Indexing: Store in ChromaDB with HNSW (Hierarchical Navigable Small World) index for fast retrieval.
Query Execution: Embed query → Retrieve top-k → Generate answer.

Model Selection & Optimization

LLM Choice: Started with GPT-3.5, upgraded to Llama 3 (70B) for better reasoning and lower cost.
Temperature Tuning: Set to 0 for factual accuracy (no creativity needed).
Prompt Engineering: Explicit instructions: "Answer only using provided context.

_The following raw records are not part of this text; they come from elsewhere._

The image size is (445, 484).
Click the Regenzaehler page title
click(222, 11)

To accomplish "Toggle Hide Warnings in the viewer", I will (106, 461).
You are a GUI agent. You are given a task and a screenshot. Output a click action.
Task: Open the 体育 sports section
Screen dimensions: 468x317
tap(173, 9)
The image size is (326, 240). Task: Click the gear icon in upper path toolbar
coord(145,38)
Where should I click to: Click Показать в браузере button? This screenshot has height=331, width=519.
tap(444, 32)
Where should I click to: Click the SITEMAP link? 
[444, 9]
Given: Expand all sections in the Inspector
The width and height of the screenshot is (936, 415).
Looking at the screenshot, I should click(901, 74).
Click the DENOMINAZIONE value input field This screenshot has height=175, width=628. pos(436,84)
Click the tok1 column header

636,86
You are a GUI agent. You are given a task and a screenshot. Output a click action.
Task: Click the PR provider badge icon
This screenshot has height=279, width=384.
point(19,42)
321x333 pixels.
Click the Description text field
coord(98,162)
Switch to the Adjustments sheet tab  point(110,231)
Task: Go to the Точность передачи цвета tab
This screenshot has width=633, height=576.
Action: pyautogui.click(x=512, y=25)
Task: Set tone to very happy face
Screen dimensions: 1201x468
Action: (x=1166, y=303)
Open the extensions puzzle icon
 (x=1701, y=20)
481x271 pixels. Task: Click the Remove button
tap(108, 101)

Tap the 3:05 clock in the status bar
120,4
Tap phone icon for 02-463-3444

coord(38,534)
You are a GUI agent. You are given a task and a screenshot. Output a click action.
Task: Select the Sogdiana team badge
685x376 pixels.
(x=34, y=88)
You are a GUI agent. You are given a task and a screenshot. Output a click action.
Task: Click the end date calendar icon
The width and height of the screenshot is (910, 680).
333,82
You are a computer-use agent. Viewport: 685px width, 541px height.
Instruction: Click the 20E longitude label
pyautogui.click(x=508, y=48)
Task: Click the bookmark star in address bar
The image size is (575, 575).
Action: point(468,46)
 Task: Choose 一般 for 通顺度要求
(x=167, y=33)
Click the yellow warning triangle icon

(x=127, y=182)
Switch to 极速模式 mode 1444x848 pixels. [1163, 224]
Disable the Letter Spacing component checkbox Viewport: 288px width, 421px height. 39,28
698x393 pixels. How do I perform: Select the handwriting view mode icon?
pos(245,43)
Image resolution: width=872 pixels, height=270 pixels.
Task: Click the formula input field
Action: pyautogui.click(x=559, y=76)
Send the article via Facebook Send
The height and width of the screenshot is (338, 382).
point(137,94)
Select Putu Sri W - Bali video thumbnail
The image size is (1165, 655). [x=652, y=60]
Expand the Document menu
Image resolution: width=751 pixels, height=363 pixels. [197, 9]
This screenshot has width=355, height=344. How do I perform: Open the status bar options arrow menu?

If information is not in context, say 'Not found in document'."

Accuracy Validation

Created a test set of 100 questions with known answers from financial reports.
Measured accuracy: 92% exact match, 98% "acceptable answer" (minor wording differences).
Failure modes: Complex calculations (e.g., "What is the YoY growth rate?") required explicit computation.

🎓 Lessons Learned

What Worked

Chunk Overlap: 50-token overlap prevented answers from being split across chunks.
Metadata Filtering: Adding page numbers and section headings to chunks improved citation quality.
Hybrid Search: Combining vector similarity with keyword filtering (BM25) boosted accuracy by 5%.

Challenges Overcome

PDF Parsing Issues: Tables and charts broke text extraction; had to use layout-aware parsers (pdfplumber).
Context Window Limits: Initial 4k token limit required careful chunk sizing; upgraded to 32k context models.
Hallucination Risk: LLM sometimes "fabricated" numbers; mitigated by strict prompt constraints and citation requirements.
Cost Management: GPT-4 was expensive at scale; switched to Llama 3 for 80% cost reduction.

🚀 Future Enhancements

Multi-Document Querying: "Compare Apple's and Microsoft's R&D spending" across multiple 10-Ks.
Chart/Table Extraction: Use vision models (GPT-4 Vision) to parse financial tables directly from PDFs.
Conversational Memory: Add chat history to enable follow-up questions ("What about Q3?" after asking about Q2).
Fine-Tuning: Fine-tune Llama on domain-specific financial language for better accuracy.
Excel Integration: Generate Excel formulas or download query results as CSV.

📚 Technical Stack Deep Dive

LangChain: Orchestration framework for RAG pipelines, retrieval chains, document loaders.
Llama 3 (70B): Open-source LLM for answer generation with strong reasoning capabilities.
ChromaDB: Vector database for semantic search, optimized for small-to-medium datasets.
OpenAI Embeddings: text-embedding-ada-002 for converting text to vectors.
PyPDF2 / pdfplumber: PDF parsing with layout awareness.
Streamlit: Web UI for user interaction (optional frontend).